- _Work order_: Return only the lines of the listing below that run from the line with "Open the Products" through the line with "Click the リクエスト label in the search block", both ends included, exactly as written.

- _Data supplied_:

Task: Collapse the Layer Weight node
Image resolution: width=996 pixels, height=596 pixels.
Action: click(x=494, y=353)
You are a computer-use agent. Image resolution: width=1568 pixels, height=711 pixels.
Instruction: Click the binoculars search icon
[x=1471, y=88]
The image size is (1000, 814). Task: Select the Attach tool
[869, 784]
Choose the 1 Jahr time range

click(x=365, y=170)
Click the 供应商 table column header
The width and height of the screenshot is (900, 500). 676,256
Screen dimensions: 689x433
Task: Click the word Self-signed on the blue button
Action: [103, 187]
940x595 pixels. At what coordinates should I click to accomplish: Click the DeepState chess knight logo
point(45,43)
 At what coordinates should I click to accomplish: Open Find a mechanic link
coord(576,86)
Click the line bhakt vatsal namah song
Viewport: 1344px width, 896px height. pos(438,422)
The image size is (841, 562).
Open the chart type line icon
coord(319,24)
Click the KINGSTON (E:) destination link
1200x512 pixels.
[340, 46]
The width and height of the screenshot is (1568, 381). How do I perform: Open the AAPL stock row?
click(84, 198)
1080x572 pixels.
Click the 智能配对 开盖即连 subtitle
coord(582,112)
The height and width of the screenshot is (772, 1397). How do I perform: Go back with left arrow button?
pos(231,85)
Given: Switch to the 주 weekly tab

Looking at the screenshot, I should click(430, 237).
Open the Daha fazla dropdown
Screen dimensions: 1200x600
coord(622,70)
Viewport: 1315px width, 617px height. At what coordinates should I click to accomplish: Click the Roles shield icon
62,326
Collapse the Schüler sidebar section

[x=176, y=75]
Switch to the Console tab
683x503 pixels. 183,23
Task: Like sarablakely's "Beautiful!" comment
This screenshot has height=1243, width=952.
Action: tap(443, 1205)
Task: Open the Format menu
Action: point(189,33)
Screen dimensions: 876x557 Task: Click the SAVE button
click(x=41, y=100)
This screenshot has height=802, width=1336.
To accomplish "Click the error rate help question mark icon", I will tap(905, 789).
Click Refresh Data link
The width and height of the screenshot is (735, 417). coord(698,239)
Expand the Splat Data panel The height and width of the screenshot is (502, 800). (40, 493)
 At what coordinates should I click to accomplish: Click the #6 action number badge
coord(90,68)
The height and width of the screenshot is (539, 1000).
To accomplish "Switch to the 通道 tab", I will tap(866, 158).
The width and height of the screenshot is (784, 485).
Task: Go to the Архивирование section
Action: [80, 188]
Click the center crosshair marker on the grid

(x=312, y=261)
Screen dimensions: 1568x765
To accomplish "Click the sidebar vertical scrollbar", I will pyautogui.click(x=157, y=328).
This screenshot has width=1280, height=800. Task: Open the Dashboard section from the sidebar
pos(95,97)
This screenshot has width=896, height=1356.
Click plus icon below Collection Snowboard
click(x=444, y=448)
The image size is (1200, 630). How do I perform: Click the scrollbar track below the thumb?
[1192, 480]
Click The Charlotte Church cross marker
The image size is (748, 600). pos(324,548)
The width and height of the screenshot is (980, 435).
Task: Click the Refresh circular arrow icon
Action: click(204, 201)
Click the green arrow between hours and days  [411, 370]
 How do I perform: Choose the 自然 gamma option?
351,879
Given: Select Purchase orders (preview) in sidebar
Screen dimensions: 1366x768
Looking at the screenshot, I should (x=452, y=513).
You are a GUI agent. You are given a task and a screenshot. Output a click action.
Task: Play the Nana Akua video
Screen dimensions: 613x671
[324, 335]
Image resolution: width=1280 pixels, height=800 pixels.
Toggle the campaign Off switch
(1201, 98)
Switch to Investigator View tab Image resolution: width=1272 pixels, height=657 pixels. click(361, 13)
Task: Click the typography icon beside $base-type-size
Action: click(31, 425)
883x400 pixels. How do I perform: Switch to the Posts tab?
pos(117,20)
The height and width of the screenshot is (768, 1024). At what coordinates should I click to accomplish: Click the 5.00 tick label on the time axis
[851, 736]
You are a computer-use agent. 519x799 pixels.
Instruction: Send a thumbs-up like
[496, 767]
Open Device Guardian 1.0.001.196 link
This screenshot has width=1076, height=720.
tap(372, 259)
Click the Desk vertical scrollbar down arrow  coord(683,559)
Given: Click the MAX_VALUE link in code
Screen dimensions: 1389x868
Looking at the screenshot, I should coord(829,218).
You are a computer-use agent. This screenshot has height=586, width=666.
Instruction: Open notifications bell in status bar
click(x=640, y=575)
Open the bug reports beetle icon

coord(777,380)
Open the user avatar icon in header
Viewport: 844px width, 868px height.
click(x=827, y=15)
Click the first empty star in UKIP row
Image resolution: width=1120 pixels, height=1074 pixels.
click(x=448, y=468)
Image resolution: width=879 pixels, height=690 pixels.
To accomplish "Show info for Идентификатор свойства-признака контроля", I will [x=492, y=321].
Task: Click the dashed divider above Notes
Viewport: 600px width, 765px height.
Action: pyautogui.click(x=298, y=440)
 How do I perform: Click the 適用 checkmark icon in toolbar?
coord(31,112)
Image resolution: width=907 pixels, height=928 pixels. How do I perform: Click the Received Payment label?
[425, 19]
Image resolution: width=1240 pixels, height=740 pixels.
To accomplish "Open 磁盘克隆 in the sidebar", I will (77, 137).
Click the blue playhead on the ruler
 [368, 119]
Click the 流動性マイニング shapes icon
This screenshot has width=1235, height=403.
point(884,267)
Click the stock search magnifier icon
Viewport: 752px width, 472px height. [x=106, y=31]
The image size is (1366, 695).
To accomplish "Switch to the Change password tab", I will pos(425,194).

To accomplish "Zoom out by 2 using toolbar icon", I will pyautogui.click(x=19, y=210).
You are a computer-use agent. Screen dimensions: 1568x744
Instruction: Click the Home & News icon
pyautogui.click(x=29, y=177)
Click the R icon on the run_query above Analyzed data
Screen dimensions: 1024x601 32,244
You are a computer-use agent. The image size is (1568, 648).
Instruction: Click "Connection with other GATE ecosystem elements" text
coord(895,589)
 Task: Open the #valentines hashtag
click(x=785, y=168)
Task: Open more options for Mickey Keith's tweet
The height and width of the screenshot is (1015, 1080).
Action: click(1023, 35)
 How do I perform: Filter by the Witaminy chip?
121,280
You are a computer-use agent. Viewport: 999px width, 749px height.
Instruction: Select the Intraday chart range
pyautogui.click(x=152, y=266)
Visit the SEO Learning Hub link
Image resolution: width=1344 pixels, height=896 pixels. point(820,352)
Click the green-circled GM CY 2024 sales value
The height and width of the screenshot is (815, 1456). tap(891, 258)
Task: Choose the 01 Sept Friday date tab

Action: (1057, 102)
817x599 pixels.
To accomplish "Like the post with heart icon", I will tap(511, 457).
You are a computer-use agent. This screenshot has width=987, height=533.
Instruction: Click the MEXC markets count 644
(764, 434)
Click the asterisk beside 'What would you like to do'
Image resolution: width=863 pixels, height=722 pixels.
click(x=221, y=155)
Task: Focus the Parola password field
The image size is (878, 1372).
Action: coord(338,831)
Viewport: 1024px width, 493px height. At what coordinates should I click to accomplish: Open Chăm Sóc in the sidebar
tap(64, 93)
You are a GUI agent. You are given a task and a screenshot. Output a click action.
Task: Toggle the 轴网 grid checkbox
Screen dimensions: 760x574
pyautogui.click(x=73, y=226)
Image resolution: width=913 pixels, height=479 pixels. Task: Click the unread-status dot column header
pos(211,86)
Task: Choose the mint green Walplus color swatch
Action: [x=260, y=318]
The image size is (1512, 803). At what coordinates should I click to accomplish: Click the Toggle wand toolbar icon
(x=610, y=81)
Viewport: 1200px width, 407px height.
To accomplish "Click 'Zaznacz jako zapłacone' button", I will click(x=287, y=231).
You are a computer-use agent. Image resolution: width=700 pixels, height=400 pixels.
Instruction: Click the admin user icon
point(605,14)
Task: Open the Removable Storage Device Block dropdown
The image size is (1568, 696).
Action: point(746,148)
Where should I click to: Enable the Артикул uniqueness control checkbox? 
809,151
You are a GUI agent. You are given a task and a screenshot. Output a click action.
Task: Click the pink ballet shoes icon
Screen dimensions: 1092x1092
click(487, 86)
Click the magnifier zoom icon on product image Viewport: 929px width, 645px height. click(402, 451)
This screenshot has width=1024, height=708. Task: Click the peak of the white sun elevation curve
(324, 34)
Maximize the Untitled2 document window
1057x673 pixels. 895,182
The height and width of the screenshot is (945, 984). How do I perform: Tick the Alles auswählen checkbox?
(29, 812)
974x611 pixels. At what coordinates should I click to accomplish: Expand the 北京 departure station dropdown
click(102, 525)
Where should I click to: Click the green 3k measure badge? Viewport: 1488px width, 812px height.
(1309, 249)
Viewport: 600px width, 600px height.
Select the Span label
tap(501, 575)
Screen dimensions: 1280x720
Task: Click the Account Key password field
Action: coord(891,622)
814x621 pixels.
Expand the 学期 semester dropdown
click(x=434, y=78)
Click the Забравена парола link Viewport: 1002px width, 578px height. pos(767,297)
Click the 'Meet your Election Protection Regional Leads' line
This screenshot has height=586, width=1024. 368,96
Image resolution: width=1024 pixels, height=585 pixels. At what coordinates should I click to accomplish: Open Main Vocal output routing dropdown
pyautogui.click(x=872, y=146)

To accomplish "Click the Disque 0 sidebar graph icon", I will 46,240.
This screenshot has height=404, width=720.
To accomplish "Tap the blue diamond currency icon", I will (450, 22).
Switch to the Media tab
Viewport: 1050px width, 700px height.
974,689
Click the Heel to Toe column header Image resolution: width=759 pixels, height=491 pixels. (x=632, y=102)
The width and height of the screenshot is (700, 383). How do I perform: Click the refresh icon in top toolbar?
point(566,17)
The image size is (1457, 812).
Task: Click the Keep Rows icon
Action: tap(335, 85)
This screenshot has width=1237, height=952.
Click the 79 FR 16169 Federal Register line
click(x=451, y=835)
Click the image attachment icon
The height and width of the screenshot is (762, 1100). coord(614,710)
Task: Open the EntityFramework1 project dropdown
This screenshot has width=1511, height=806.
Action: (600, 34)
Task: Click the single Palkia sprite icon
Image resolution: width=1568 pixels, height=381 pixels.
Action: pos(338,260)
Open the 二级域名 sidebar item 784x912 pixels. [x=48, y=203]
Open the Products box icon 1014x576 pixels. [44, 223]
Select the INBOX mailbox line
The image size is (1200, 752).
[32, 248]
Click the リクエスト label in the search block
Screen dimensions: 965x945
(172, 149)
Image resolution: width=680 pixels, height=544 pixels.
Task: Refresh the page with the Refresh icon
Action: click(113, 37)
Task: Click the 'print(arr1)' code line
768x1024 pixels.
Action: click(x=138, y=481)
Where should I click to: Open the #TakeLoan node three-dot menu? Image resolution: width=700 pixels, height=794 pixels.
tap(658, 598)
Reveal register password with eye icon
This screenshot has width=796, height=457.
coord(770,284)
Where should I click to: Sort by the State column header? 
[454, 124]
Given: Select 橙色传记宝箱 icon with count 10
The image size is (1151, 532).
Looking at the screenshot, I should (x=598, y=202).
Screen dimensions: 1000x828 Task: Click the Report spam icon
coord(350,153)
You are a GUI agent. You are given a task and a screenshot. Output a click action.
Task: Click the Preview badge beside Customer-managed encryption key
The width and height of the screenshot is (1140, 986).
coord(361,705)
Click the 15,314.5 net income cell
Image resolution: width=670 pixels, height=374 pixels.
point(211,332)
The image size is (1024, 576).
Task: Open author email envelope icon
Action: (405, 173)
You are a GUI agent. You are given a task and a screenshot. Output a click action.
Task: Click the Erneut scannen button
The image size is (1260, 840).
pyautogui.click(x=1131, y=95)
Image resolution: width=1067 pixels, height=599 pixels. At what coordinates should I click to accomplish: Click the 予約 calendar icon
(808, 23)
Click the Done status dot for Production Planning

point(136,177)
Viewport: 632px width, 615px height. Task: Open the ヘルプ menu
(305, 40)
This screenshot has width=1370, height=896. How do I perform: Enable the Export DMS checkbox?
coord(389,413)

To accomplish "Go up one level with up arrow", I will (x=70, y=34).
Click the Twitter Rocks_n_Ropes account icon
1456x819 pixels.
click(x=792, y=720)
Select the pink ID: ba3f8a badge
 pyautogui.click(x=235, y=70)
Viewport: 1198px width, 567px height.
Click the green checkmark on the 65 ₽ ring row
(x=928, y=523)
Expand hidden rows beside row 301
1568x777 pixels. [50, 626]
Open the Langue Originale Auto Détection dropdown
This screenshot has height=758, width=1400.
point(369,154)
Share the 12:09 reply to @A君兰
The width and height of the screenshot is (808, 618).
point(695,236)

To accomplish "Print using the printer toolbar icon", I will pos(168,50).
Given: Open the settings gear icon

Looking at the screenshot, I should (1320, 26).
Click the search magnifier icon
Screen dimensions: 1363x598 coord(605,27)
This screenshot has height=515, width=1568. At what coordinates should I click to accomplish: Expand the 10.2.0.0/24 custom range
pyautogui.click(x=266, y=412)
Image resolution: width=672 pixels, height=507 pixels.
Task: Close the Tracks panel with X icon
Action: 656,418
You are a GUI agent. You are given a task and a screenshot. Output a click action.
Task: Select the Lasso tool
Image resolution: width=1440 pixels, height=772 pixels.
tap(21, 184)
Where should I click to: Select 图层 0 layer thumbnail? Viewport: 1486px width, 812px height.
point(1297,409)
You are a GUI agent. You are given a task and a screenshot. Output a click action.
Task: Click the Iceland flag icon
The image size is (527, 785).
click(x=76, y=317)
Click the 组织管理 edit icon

- _Task response_:
Open the Products box icon 1014x576 pixels. [44, 223]
Select the INBOX mailbox line
The image size is (1200, 752).
[32, 248]
Click the リクエスト label in the search block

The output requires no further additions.